Which vaccine is deemed "successful" first matters. No matter which candidate proves successful, global vaccine manufacturing for a fundamentally new cocktail is unlikely to be able to generate more than 100 million doses in calendar year 2020, with an additional one billion to two billion in 2021. If the "winning" mix requires two doses or biannual injections, cut the number of people who can be immunized in half. If it requires two doses and biannual injections, then by the end of 2021 there might not even be enough doses for all American citizens. To maximize their chances of getting what they need, the Americans have thrown $1 billion plus at each of the three lead candidates, complete with pending orders for at least 100 million doses.
That's smart, but it hardly guarantees success – and the stakes are high. For one, the United States has not only failed to eradicate the novel coronavirus, it has largely failed at even the most basic of mitigation measures. We've collectively placed all our chips on securing a vaccine.

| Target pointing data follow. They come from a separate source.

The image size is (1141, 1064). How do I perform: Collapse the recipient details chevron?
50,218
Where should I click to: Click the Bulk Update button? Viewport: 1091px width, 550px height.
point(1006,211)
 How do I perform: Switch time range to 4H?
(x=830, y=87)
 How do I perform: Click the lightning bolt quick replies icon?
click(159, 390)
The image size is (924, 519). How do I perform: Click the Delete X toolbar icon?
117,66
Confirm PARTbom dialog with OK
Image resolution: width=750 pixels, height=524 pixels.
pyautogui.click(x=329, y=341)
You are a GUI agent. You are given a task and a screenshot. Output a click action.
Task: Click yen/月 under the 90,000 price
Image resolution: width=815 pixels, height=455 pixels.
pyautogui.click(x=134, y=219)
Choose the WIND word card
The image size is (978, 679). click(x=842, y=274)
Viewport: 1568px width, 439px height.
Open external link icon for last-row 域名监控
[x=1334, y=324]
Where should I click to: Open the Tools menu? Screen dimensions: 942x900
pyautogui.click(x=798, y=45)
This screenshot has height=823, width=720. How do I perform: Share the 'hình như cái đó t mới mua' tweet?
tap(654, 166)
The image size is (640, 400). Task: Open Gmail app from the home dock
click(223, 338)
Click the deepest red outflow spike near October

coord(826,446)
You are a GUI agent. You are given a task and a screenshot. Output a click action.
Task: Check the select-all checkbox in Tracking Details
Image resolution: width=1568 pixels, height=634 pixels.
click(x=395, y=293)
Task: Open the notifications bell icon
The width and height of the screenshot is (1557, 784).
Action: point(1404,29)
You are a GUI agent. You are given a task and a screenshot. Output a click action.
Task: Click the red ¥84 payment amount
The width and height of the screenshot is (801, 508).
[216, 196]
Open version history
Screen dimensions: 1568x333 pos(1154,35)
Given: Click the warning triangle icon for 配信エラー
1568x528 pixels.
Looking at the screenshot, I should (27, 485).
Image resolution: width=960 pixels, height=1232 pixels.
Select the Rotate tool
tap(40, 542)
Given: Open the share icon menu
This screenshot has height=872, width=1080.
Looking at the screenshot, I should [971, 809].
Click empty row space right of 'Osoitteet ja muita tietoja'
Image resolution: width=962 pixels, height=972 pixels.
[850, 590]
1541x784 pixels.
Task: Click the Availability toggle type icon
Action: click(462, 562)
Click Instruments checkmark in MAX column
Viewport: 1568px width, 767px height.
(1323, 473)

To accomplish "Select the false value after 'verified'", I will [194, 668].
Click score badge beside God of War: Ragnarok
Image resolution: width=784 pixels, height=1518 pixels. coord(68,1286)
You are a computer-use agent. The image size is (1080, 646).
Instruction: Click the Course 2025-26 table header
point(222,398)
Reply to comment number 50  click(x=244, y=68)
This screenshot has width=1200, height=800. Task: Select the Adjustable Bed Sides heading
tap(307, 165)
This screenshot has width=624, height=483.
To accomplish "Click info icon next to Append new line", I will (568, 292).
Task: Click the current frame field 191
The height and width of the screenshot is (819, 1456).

For two, not all doses of the "winning" formula will be produced in the United States, and other countries will want doses for their own people. The United Kingdom is a biotech leader who isn't faring much better than the United States. The Germans are biotech leaders...and health nuts. Should doses be produced in India or China or Brazil, do you really think New Delhi or Beijing or Brasilia will prioritize shipments to the United States? Would you want them to??
So yes, we'll likely identify something "successful" at some point in the fourth quarter of 2020, but add in the time lags for manufacturing and distribution, and the almost-certainty that Americans will have to share some doses with other nations, and the absolute most optimistic schedule possible for achieving mass inoculation of the American population won't be until at least April 2021.